=== Action item ===
Produce a copy of every line in the records that holds the string "icon".
···
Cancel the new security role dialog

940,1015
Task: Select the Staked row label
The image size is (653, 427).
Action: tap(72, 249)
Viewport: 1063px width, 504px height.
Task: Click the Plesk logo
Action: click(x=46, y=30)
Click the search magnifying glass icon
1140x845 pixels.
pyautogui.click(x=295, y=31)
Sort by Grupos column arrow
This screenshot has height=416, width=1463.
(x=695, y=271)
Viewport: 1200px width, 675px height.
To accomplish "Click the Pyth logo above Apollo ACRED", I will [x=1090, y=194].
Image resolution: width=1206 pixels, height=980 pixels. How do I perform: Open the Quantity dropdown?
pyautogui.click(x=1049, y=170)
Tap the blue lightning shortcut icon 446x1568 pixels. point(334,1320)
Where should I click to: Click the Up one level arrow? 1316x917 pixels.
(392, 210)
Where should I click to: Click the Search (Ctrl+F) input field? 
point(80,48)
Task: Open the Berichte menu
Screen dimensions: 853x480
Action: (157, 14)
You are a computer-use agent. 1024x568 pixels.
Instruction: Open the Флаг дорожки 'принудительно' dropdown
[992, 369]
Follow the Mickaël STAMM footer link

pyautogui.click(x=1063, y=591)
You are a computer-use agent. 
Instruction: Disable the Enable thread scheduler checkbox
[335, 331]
···
=== Solution to the exercise ===
Click the search magnifying glass icon
Tap the blue lightning shortcut icon 446x1568 pixels. point(334,1320)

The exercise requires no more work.